I was wondering how much energy the average farm consumes.
There are just over 2 million farms in the US, and they use about 2 Exajoules of energy. Therefore, the average farm uses 1 Terajoule (1 billion BTU) per year.
I was wondering if you know what percentage of GHG emissions come from the transport and distribution of food. If you have a source, that’s even better. Thank you for your consideration.
Sincerely,
Steve Fisher
Weber and Matthews (2008) conclude that food transportation and delivery account for 11% of total GHG emissions from the U.S. food system, and wholesaling and retailing of food account for another 5%. Food production accounts for the vast majority (83%) of total food system emissions, according to their study. Their study does not account for emissions from household storage and preparation, which Heller and Keoleian (2000) found to be the single biggest contributor to energy use in the US food system.
Another interesting, if dated, reference is Hendrickson’s Energy Use in the US Food System: A Summary of Existing Research and Analysis. He reviews studies based on data from the 1940s through 70s. The various estimates of food system energy use range from 12 to 17% of US energy use.
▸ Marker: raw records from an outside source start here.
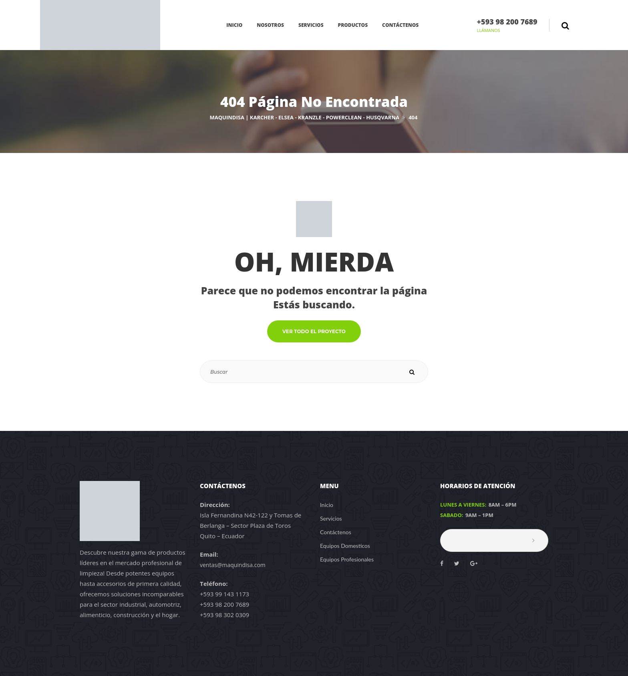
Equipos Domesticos (345, 545)
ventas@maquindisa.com (233, 565)
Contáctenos (335, 532)
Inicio (326, 504)
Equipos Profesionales (347, 559)
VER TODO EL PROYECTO (314, 331)
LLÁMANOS (488, 30)
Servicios (331, 518)
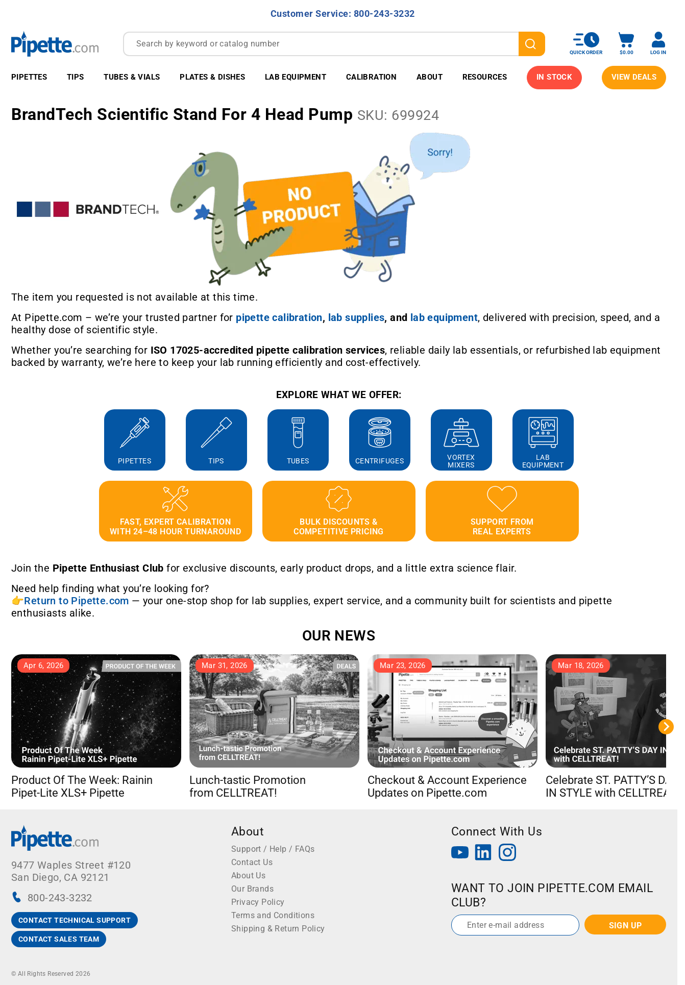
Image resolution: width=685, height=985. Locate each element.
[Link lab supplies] (356, 317)
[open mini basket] (626, 44)
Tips (75, 77)
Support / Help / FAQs (272, 849)
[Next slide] (666, 726)
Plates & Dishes (212, 77)
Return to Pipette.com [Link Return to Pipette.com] (76, 601)
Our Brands (252, 889)
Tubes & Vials (132, 77)
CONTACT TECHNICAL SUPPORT (74, 920)
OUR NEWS (338, 635)
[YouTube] (460, 854)
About (430, 77)
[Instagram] (507, 854)
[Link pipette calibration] (279, 317)
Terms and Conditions (272, 915)
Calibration (371, 77)
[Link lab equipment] (444, 317)
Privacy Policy (258, 902)
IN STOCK (554, 77)
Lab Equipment (295, 77)
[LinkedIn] (483, 854)
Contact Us (252, 862)
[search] (532, 44)
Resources (484, 77)
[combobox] (334, 44)
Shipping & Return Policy (278, 928)
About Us (248, 875)
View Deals (633, 77)
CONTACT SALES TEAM (58, 939)
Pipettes (29, 77)
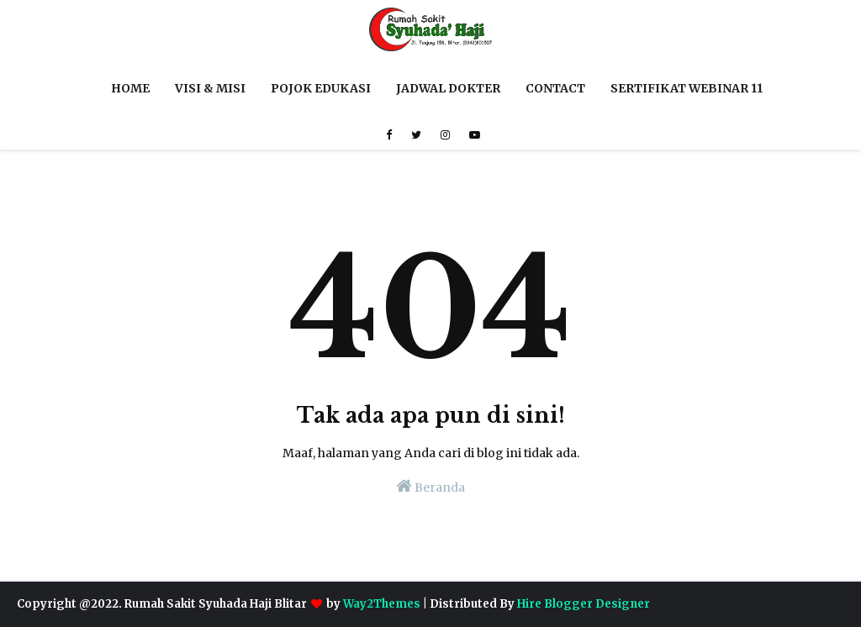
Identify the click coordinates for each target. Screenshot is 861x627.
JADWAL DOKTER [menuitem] (448, 88)
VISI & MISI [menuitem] (210, 88)
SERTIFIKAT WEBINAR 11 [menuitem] (686, 88)
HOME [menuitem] (130, 88)
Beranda (430, 486)
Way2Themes (381, 604)
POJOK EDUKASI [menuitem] (321, 88)
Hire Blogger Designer (583, 604)
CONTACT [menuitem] (555, 88)
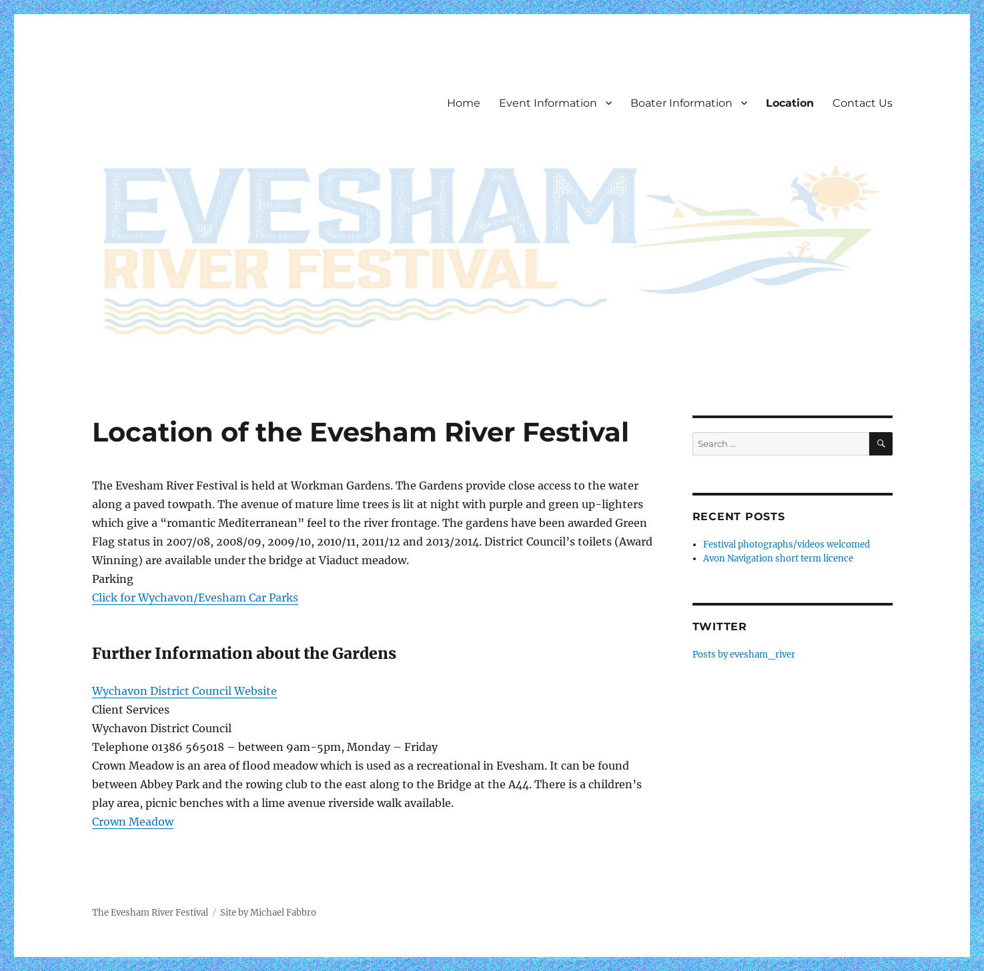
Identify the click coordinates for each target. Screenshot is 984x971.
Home (463, 103)
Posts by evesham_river (743, 654)
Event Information (548, 103)
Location (790, 103)
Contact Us (863, 103)
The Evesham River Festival (150, 912)
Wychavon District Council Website (184, 691)
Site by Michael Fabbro (268, 912)
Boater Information (681, 103)
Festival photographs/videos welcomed (786, 544)
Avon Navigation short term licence (778, 558)
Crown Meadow (132, 821)
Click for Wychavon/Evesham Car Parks (195, 597)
My hunch is that food system energy use has not grown as rapidly as total energy use in the US, so I expect that similar studies based on recent data would find a slightly lower proportion of our energy use goes to food today.
My hunch turned out to be wrong, according to a study released by the USDA’s Economic Research Service in March 2010. Food system energy use grew by 22.4% between 1997 and 2002, while energy use in the entire USA grew by just 3.3%. See my blog post on the study. This analysis suggests that food system energy use accounts for about 12% of energy use in the US — more than my previous estimates, but still well below Pollan’s.
I just received a link to a ‘Science Brief’ discussing ongoing work at UC Davis examining energy and greenhouse gas emissions by the US food system.
According to this group, about 15% of US energy usage and greenhouse-gas emissions is related to the food system. Of course I’m pleased to see that this number meshes with my estimate. I think it’s unlikely that energy use and greenhouse-gas emissions of the food system are both about 15%, though, because agriculture is responsible for a bunch of emissions that are not related to energy use. I suspect the proportion of greenhouse gas emissions from the food system will always be a little higher than the proportion of energy use.